**REQUIREMENT**
The lines below are to be quoted exactly, from the first through the one that contains "Details ansehen (210, 1287)".

**AVAILABLE RECORDS**
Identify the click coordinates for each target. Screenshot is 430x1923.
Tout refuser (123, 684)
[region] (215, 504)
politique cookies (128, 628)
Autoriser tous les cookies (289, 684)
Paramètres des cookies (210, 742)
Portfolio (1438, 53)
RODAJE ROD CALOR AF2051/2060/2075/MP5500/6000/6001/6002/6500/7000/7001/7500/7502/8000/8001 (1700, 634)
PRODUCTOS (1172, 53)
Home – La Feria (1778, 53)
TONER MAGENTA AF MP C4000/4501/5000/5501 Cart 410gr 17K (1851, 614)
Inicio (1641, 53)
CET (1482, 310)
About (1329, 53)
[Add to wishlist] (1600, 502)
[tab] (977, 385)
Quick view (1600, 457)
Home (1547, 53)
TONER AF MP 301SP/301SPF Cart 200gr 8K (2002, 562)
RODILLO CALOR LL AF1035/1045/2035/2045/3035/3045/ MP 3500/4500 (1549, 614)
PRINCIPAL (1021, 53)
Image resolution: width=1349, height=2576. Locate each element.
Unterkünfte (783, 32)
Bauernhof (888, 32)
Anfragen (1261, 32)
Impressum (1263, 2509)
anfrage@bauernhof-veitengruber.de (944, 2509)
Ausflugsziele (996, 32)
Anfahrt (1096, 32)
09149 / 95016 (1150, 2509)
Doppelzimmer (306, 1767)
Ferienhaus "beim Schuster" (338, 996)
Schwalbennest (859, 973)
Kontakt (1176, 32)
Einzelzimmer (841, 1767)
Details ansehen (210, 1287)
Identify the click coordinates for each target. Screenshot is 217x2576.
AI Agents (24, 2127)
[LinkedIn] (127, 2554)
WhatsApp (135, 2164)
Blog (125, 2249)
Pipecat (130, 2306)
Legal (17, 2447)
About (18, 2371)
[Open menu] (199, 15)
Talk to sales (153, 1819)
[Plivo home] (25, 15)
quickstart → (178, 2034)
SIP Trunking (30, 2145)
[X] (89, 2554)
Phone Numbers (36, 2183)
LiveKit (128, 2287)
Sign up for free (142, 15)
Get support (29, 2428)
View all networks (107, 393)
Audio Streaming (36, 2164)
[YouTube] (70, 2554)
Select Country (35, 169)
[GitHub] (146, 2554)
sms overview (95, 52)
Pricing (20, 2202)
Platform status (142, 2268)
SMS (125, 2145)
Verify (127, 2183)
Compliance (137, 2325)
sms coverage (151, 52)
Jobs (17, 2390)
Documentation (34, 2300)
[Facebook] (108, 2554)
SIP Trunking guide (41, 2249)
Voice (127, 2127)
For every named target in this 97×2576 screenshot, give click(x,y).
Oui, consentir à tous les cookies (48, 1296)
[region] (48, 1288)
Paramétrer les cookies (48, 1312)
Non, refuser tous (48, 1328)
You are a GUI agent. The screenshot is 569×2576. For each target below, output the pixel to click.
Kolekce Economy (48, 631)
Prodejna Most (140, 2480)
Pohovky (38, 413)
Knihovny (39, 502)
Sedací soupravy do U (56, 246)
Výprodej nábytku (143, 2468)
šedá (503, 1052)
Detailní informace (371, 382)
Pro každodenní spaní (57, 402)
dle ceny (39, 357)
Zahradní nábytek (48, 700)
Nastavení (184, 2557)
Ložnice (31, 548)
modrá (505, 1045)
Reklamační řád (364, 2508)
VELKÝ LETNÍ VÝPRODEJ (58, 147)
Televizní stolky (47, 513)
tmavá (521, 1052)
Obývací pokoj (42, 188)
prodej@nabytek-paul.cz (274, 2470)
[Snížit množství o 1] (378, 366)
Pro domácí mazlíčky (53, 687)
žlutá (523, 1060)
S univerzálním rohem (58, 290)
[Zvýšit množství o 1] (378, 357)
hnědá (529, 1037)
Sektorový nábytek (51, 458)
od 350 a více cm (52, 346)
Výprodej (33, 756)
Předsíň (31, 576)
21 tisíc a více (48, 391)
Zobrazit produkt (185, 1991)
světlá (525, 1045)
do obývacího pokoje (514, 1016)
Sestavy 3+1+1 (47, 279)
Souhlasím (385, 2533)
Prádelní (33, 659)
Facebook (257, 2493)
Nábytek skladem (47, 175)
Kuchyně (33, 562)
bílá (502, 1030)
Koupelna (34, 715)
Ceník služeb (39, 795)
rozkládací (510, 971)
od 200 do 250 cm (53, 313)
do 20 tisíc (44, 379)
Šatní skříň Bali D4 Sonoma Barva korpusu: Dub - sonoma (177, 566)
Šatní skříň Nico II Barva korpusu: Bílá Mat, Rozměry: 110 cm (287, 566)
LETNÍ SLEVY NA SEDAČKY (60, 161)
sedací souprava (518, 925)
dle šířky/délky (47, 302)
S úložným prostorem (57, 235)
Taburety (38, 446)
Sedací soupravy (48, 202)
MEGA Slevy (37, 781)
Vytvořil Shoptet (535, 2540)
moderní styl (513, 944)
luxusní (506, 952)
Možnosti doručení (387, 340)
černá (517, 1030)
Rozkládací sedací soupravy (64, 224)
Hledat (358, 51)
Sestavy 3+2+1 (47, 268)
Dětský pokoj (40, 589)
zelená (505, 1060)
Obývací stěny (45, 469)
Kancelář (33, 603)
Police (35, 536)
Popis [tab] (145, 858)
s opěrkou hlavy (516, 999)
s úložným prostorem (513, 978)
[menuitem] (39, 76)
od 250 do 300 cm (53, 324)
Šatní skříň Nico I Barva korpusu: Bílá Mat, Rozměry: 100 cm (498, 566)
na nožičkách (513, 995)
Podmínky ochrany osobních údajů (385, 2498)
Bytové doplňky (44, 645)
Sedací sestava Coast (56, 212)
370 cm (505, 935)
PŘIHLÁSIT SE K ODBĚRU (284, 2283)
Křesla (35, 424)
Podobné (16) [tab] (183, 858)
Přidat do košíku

**PROBLEM SOLUTION**
Identify the click coordinates for each target. Screenshot is 430x1923.
Tout refuser (123, 684)
[region] (215, 504)
politique cookies (128, 628)
Autoriser tous les cookies (289, 684)
Paramètres des cookies (210, 742)
Portfolio (1438, 53)
RODAJE ROD CALOR AF2051/2060/2075/MP5500/6000/6001/6002/6500/7000/7001/7500/7502/8000/8001 (1700, 634)
PRODUCTOS (1172, 53)
Home – La Feria (1778, 53)
TONER MAGENTA AF MP C4000/4501/5000/5501 Cart 410gr 17K (1851, 614)
Inicio (1641, 53)
CET (1482, 310)
About (1329, 53)
[Add to wishlist] (1600, 502)
[tab] (977, 385)
Quick view (1600, 457)
Home (1547, 53)
TONER AF MP 301SP/301SPF Cart 200gr 8K (2002, 562)
RODILLO CALOR LL AF1035/1045/2035/2045/3035/3045/ MP 3500/4500 (1549, 614)
PRINCIPAL (1021, 53)
Image resolution: width=1349, height=2576. Locate each element.
Unterkünfte (783, 32)
Bauernhof (888, 32)
Anfragen (1261, 32)
Impressum (1263, 2509)
anfrage@bauernhof-veitengruber.de (944, 2509)
Ausflugsziele (996, 32)
Anfahrt (1096, 32)
09149 / 95016 (1150, 2509)
Doppelzimmer (306, 1767)
Ferienhaus "beim Schuster" (338, 996)
Schwalbennest (859, 973)
Kontakt (1176, 32)
Einzelzimmer (841, 1767)
Details ansehen (210, 1287)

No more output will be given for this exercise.